**Instructions to follow**
For the entries below, return the line holding "Task: Select the CSSRem: Rem <=> Px command" together with all lines after it, unchanged, and leave every picture out.

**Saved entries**
Start of Block

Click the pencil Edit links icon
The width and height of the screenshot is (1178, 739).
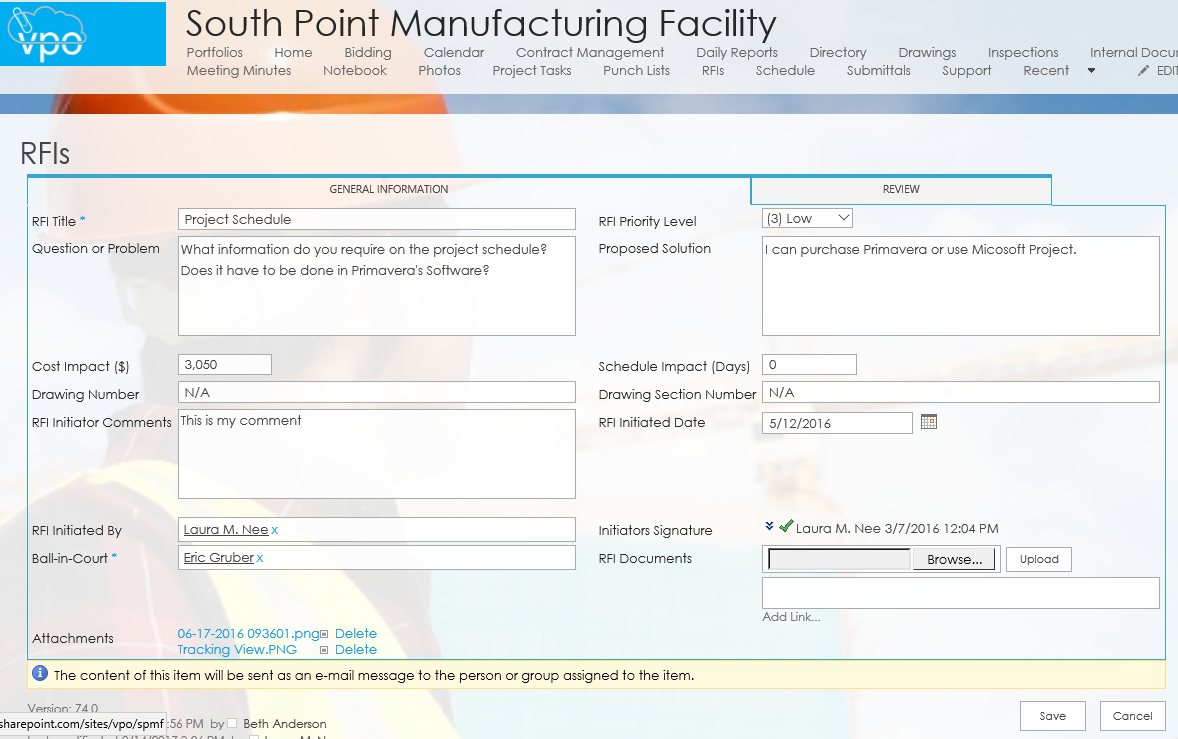click(x=1144, y=71)
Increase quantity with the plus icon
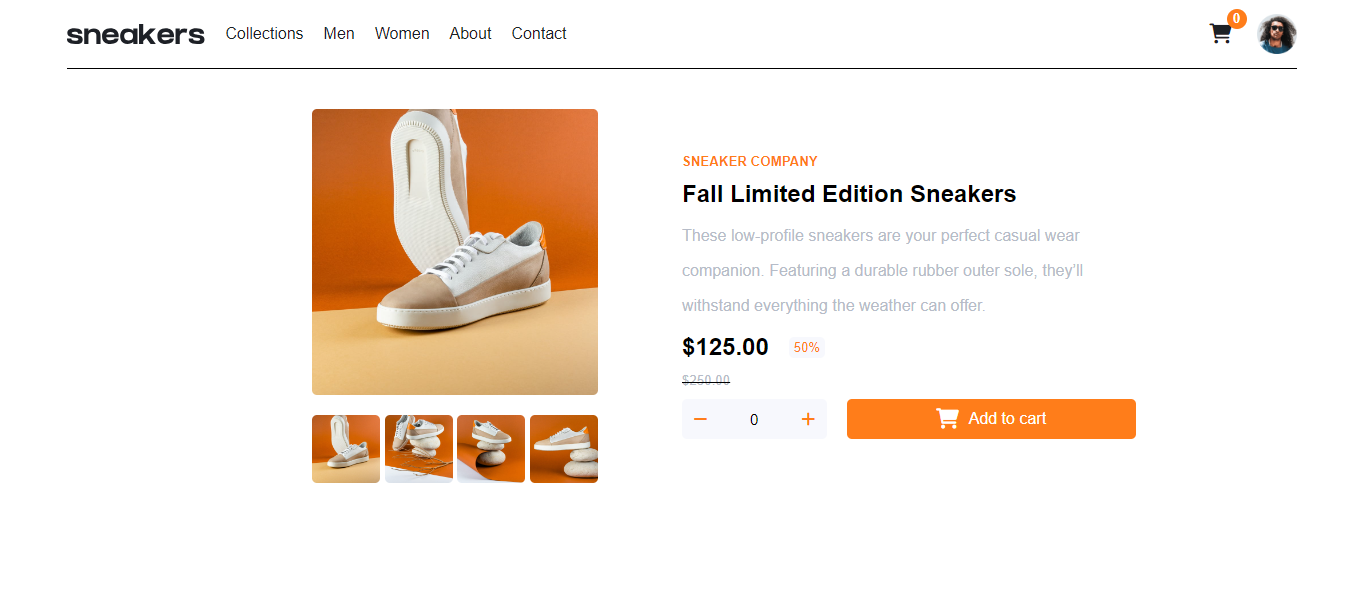The height and width of the screenshot is (592, 1364). pyautogui.click(x=808, y=419)
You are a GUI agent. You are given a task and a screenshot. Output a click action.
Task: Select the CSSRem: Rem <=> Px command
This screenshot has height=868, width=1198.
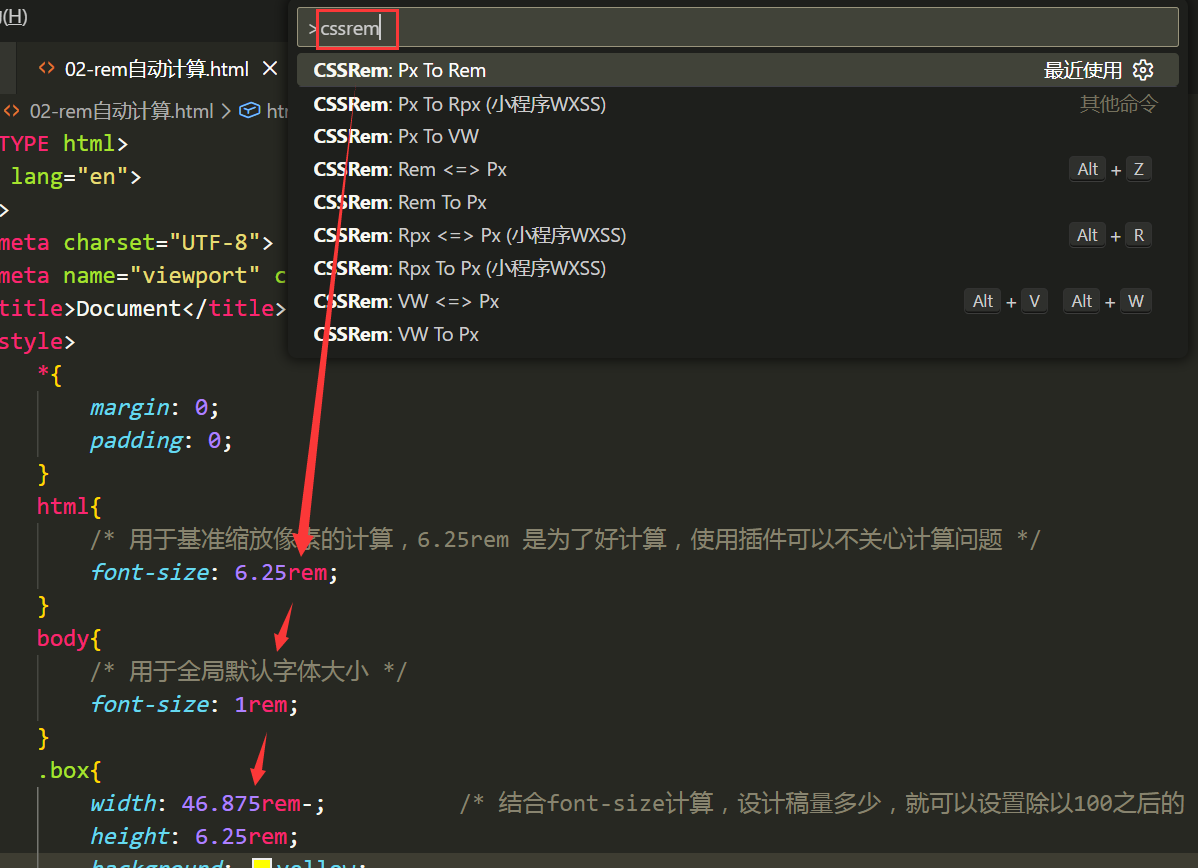(410, 169)
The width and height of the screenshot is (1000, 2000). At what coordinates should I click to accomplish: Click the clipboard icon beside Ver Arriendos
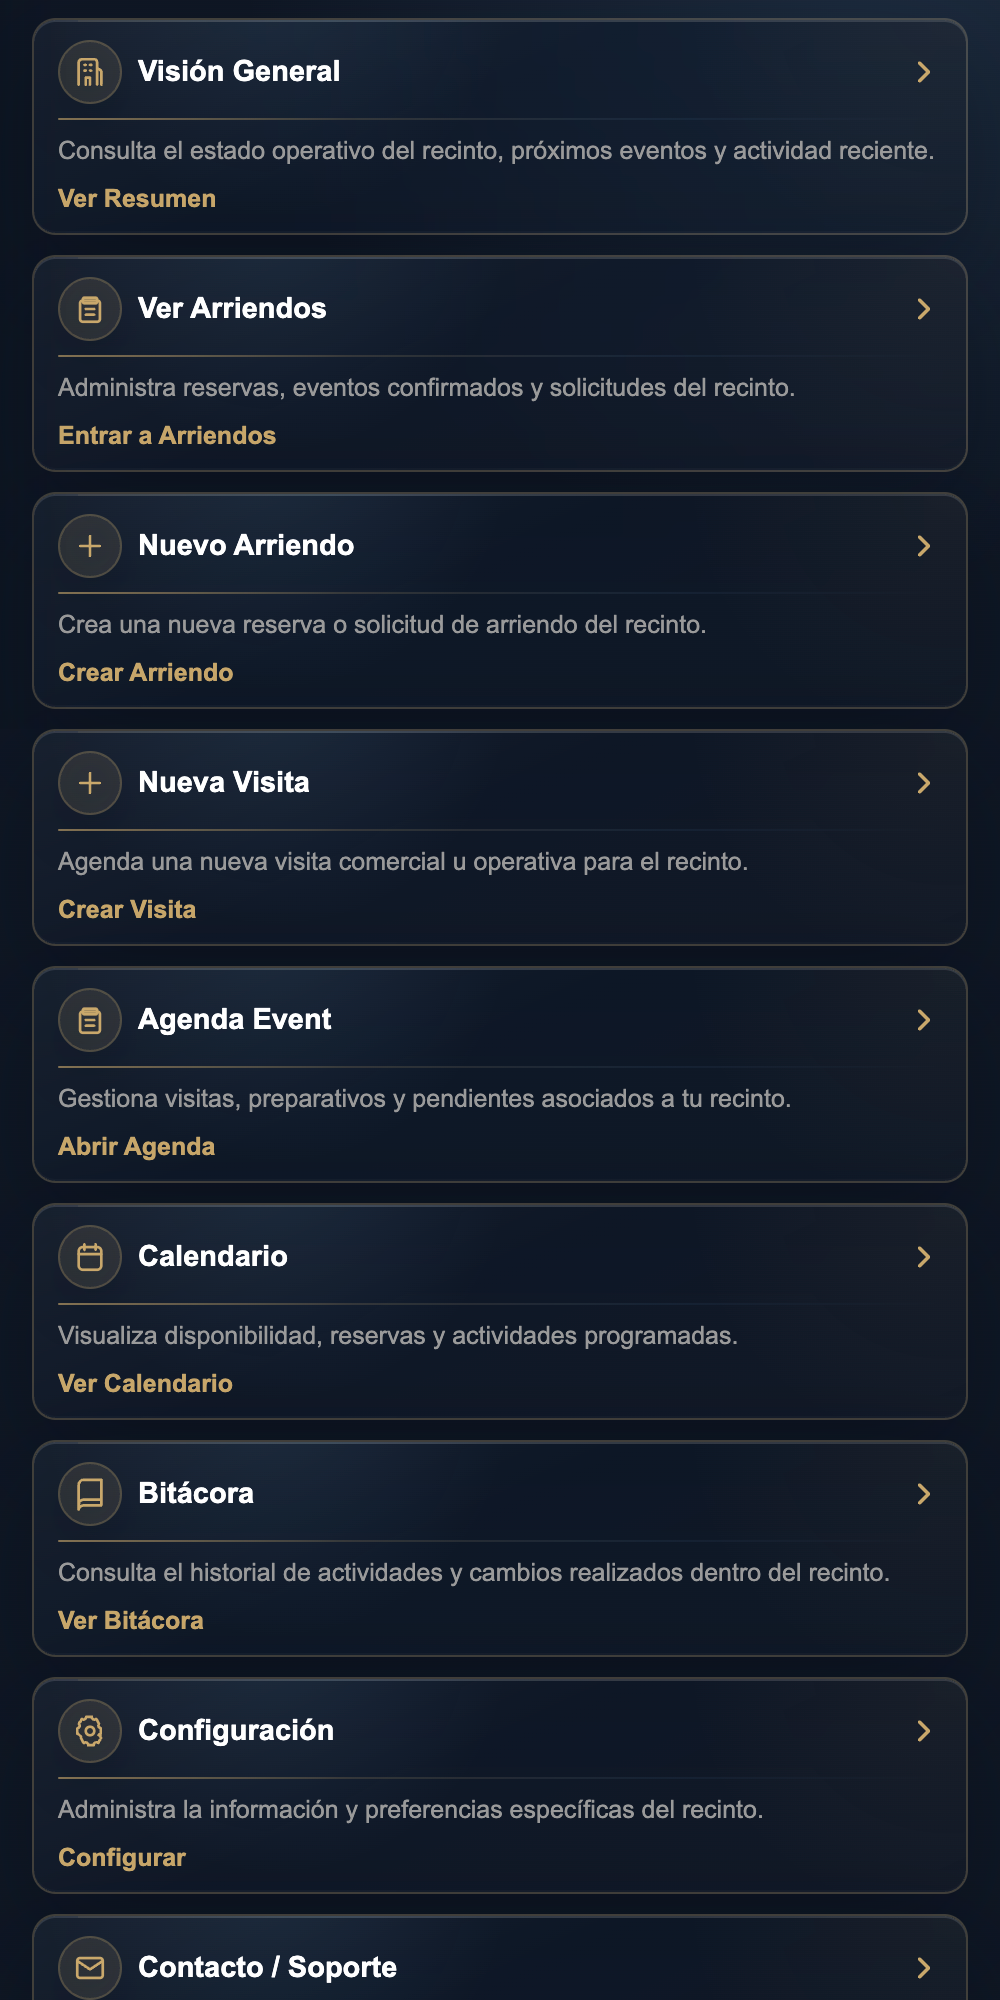[x=90, y=309]
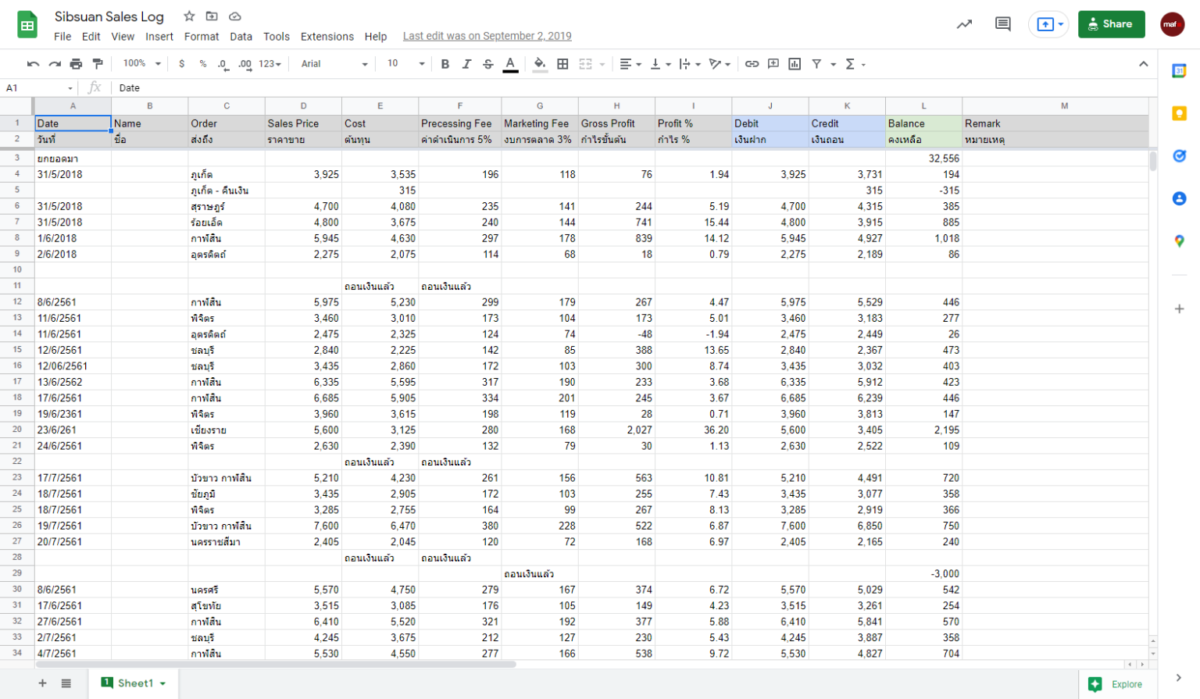
Task: Click the Share button
Action: point(1111,23)
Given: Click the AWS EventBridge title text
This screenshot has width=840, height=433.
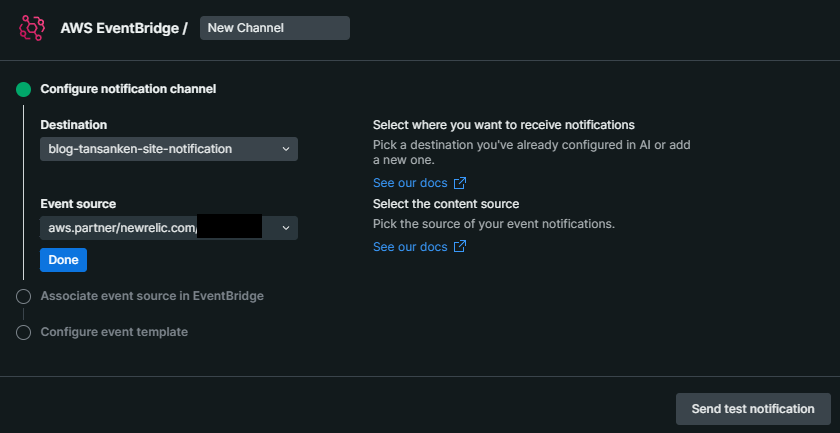Looking at the screenshot, I should click(124, 28).
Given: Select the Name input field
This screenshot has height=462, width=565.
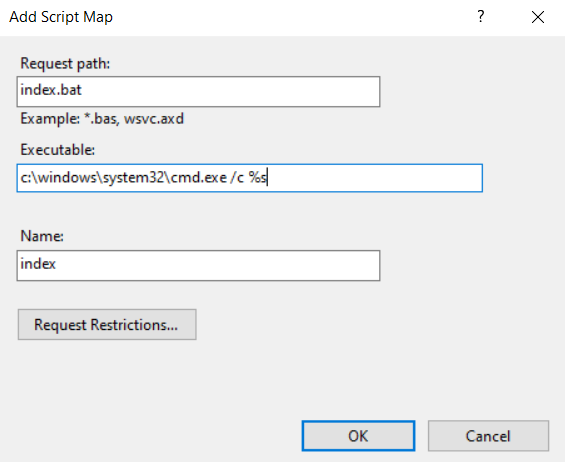Looking at the screenshot, I should [x=198, y=265].
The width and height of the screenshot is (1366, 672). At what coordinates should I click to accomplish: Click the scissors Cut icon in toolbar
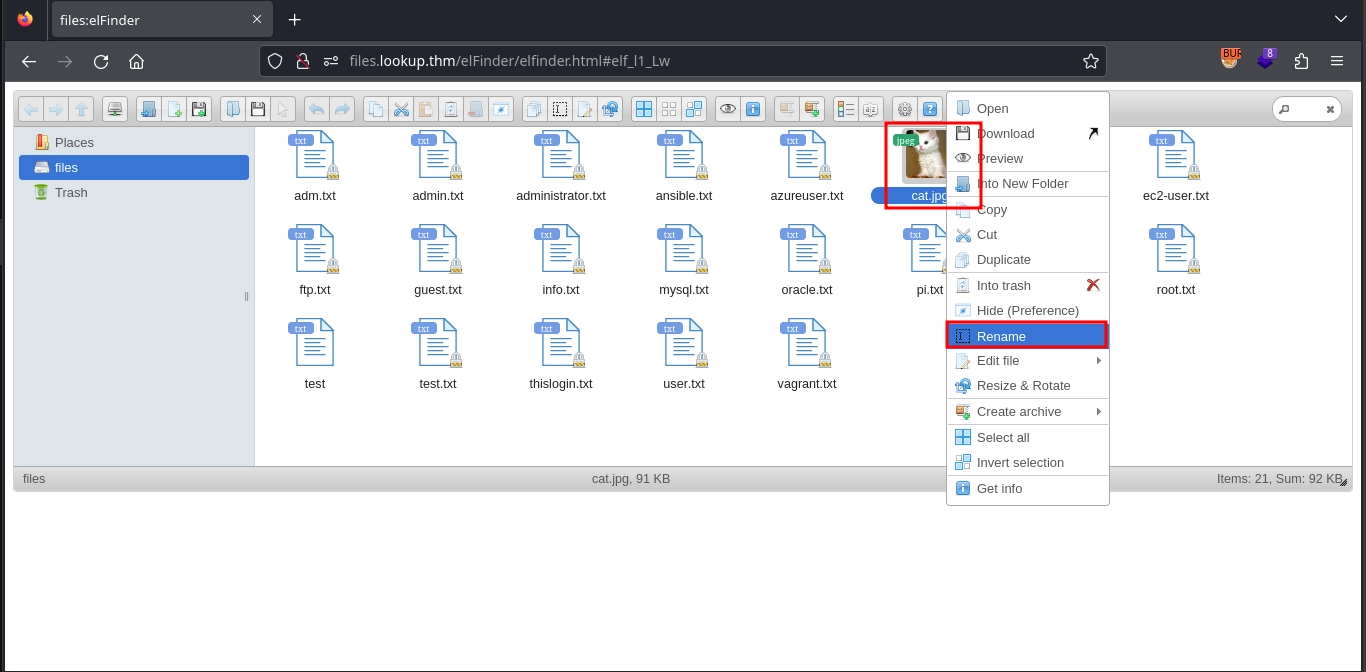click(401, 109)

End of Block

**Result of this task**
Task: Select the CSSRem: Rem <=> Px command
This screenshot has height=868, width=1198.
(410, 169)
The width and height of the screenshot is (1000, 2000). At what coordinates should I click to accomplish: Click the clipboard icon beside Ver Arriendos
[x=90, y=309]
Task: Click the Share button
Action: point(1111,23)
Given: Click the AWS EventBridge title text
This screenshot has width=840, height=433.
Looking at the screenshot, I should click(124, 28).
Given: Select the Name input field
This screenshot has height=462, width=565.
Looking at the screenshot, I should [x=198, y=265].
The width and height of the screenshot is (1366, 672). At what coordinates should I click to accomplish: Click the scissors Cut icon in toolbar
click(401, 109)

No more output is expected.